Amid the ongoing economic fluctuations in the United States, former President Donald Trump has once again entered the spotlight by publicly calling on the Federal Reserve to lower interest rates. Trump believes that reducing rates would stimulate the economy and give markets a strong boost, especially in light of the pressure created by the tariff policies he is implementing or threatening to implement.
However, the Federal Reserve has not yielded to these demands and has chosen to keep the benchmark interest rate within the range of 4.25% to 4.50%. This decision is based on inflation indicators that still show levels above the target, making it illogical from the Fed’s perspective to stimulate the economy by lowering borrowing costs at this stage.
Meanwhile, JPMorgan, one of the largest American banks, has weighed in.
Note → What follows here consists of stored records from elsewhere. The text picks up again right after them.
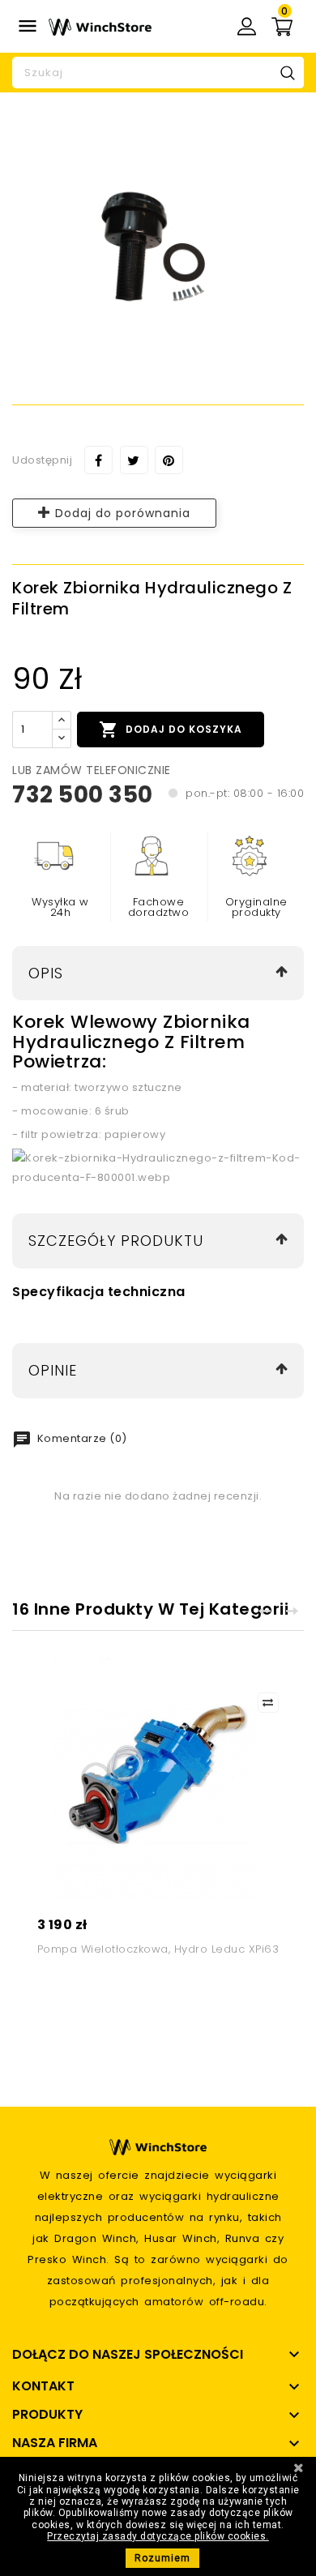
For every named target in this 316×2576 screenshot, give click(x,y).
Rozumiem (162, 2558)
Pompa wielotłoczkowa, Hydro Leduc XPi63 (158, 1949)
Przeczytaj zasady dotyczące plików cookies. (158, 2536)
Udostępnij (98, 460)
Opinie (52, 1370)
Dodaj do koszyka (170, 729)
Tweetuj (134, 460)
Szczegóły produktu (115, 1240)
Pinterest (169, 460)
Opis (45, 973)
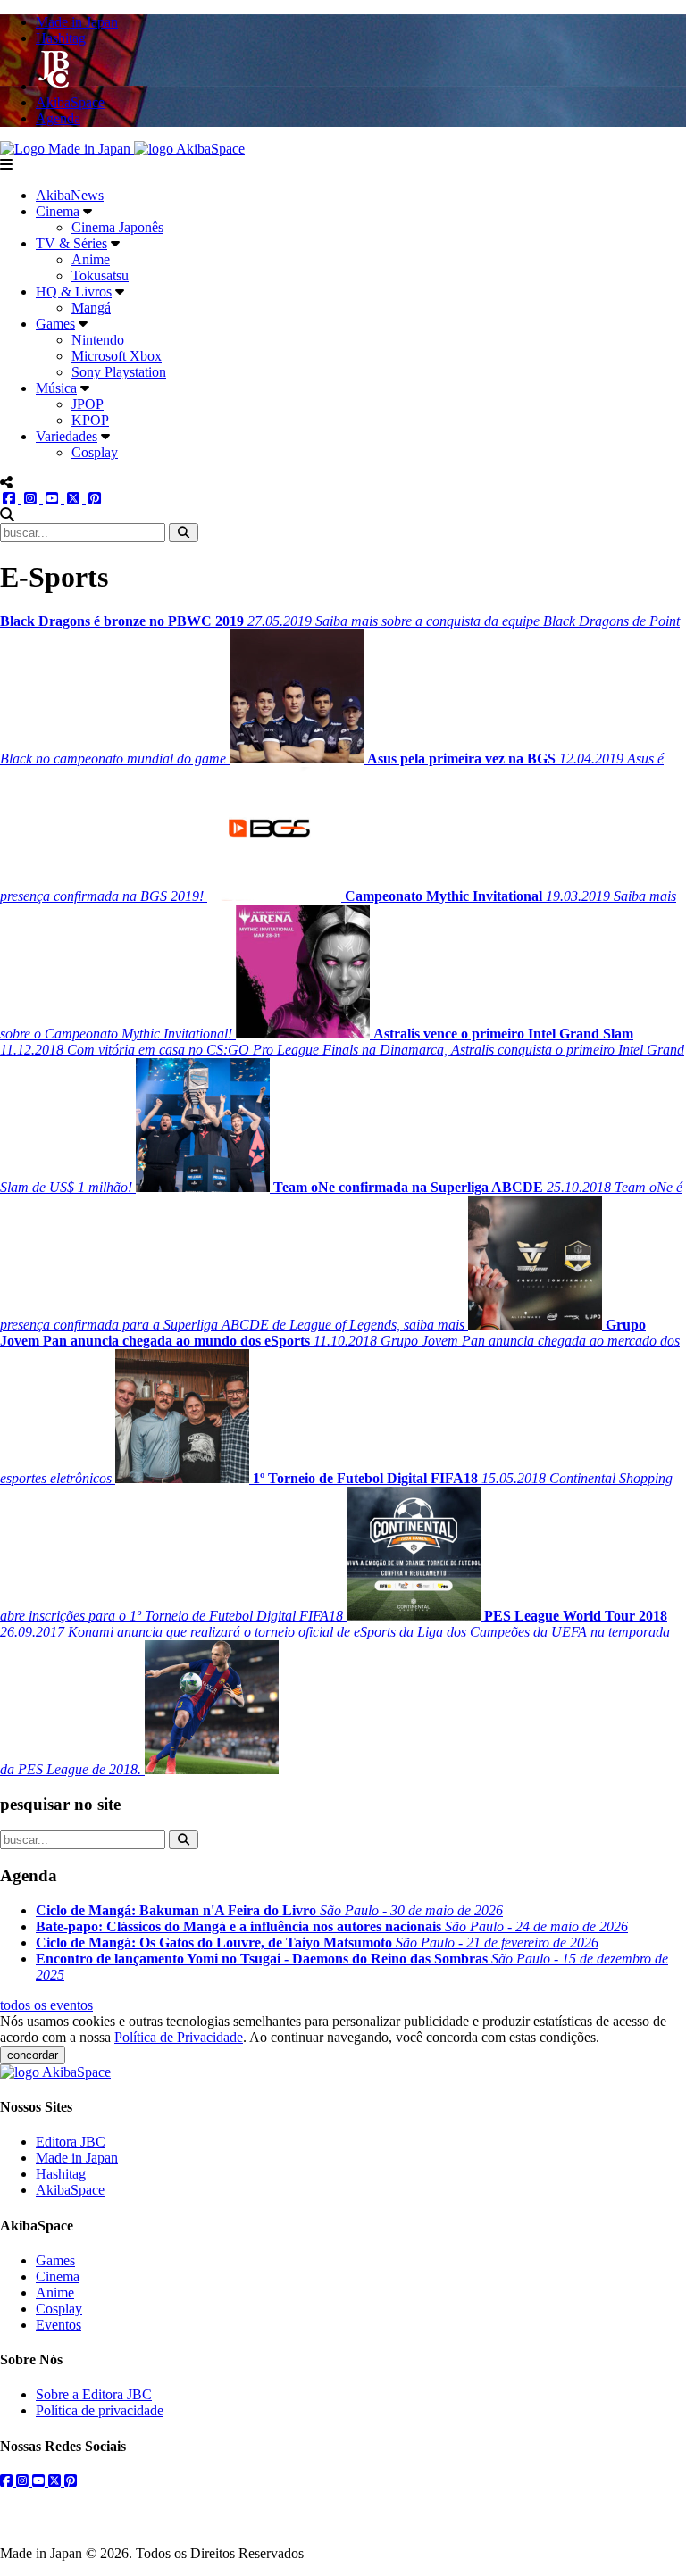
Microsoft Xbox (116, 355)
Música (56, 388)
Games (55, 323)
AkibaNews (70, 195)
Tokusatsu (100, 275)
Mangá (91, 307)
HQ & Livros (74, 291)
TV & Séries (71, 243)
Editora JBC (70, 2141)
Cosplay (94, 452)
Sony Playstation (118, 371)
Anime (90, 259)
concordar (32, 2055)
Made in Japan (77, 2157)
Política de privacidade (99, 2410)
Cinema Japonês (117, 227)
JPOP (87, 404)
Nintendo (97, 339)
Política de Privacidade (178, 2037)
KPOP (90, 420)
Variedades (66, 436)
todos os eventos (46, 2005)
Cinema (57, 211)
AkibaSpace (70, 2189)
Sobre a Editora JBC (94, 2394)
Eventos (58, 2324)
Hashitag (61, 2173)
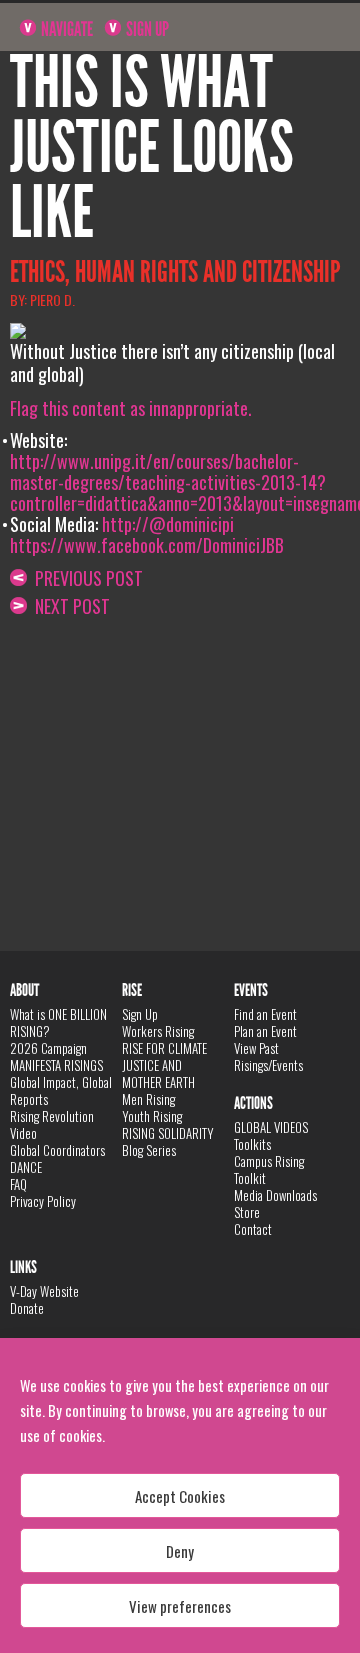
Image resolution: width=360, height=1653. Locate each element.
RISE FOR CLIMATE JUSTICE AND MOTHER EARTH (164, 1065)
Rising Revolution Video (52, 1124)
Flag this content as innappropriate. (131, 408)
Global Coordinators (57, 1150)
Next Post (68, 606)
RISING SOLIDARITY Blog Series (168, 1141)
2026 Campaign (48, 1048)
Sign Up (146, 29)
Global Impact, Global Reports (61, 1090)
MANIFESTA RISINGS (56, 1065)
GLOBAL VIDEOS (271, 1127)
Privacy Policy (43, 1201)
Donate (27, 1308)
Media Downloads (275, 1195)
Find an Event (265, 1014)
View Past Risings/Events (268, 1056)
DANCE (26, 1167)
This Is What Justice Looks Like (152, 148)
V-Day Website (44, 1291)
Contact (253, 1229)
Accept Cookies (180, 1496)
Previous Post (85, 578)
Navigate (65, 29)
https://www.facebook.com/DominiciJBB (147, 545)
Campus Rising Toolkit (269, 1169)
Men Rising (148, 1099)
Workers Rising (158, 1031)
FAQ (18, 1184)
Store (247, 1212)
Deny (180, 1551)
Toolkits (252, 1144)
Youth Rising (152, 1116)
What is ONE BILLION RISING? (58, 1022)
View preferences (180, 1606)
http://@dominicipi (168, 524)
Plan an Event (265, 1031)
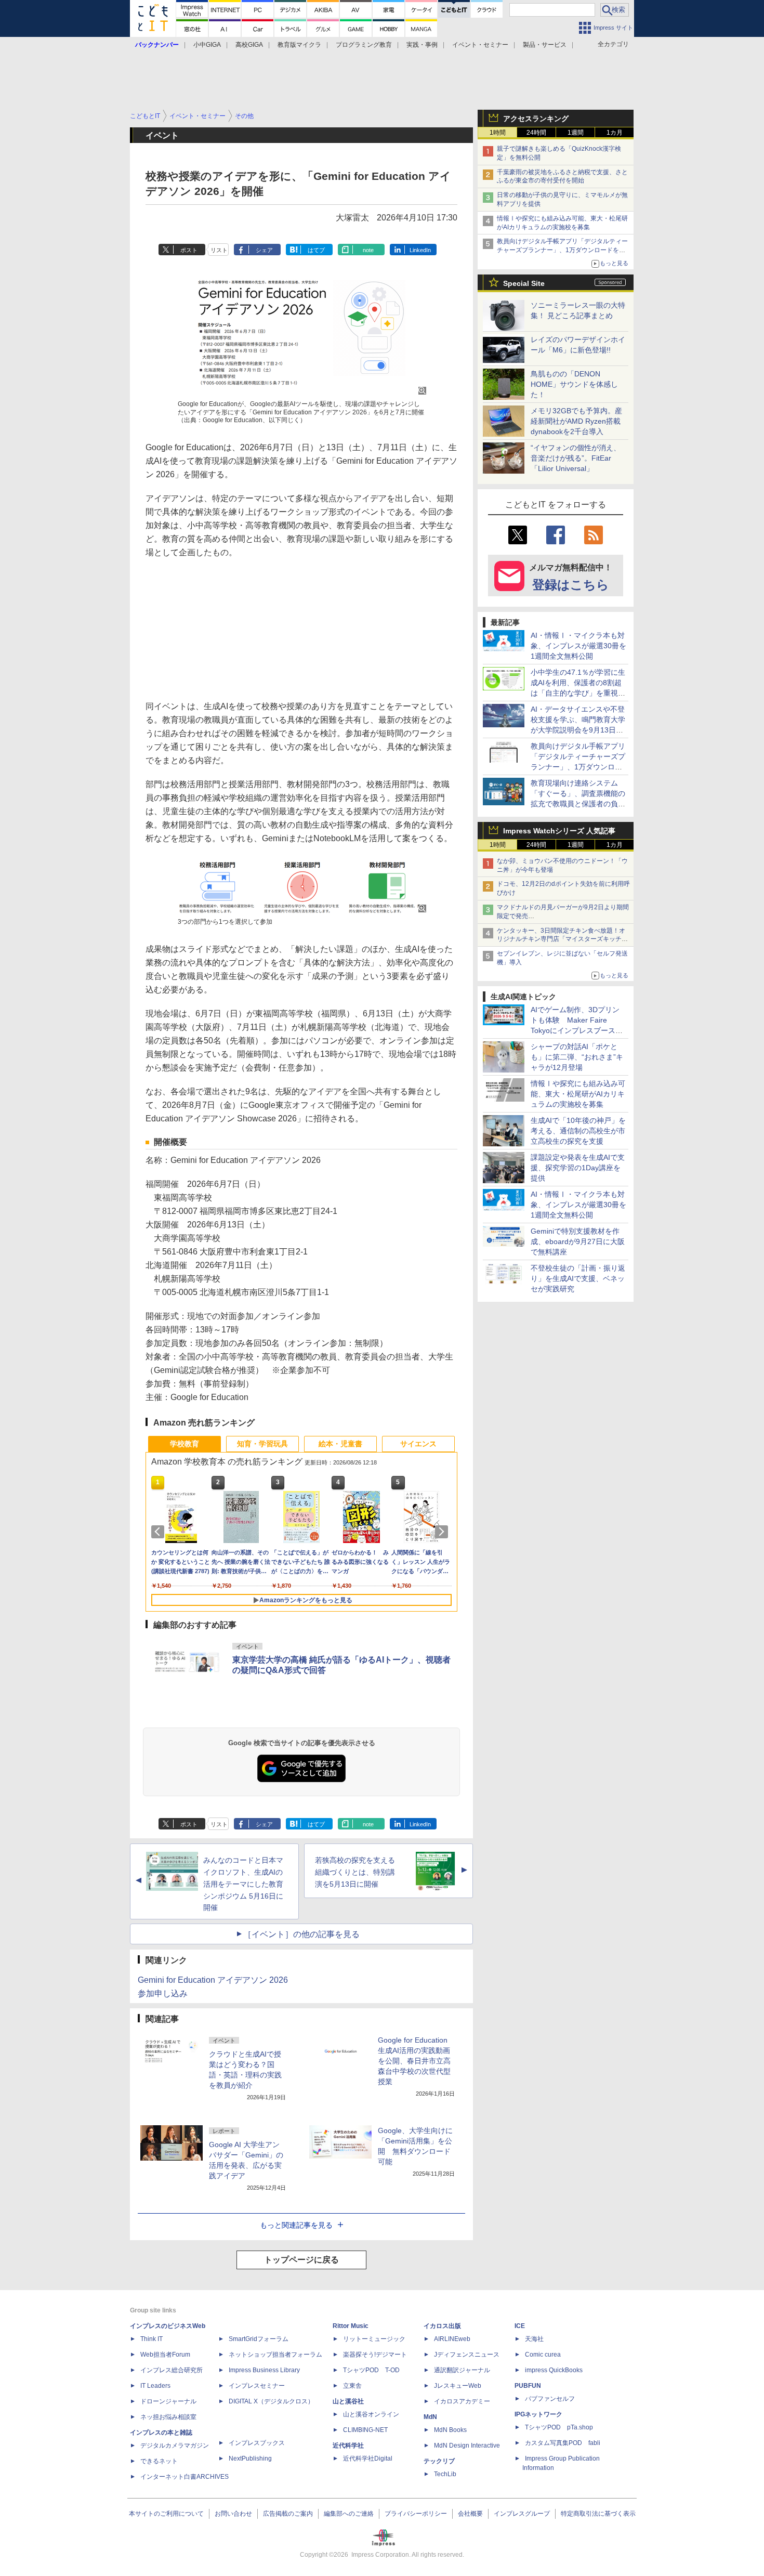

Its CEO, Jamie Dimon, openly expressed support for the independence of the Federal Reserve. During an earnings call, Dimon criticized Trump's attempts to influence monetary policy, stating that “playing with interest rate policies for political pressure could lead to disastrous long-term consequences,” especially if combined with escalating tariffs.
Economic observers fear that this kind of political interference in the Fed's work could erode trust in the country's monetary institutions, potentially unsettling investors and financial markets. While monetary policy is supposed to be driven by data and sound economic logic, introducing political calculations distorts the picture and complicates the goal of maintaining economic balance.
In the end, the struggle between market logic and political agendas remains intense. If political pressure on the Fed continues, it is likely that we will see greater volatility in the bond market and financial markets in general, possibly ushering in a new phase of instability and uncertainty in the U.S. economy.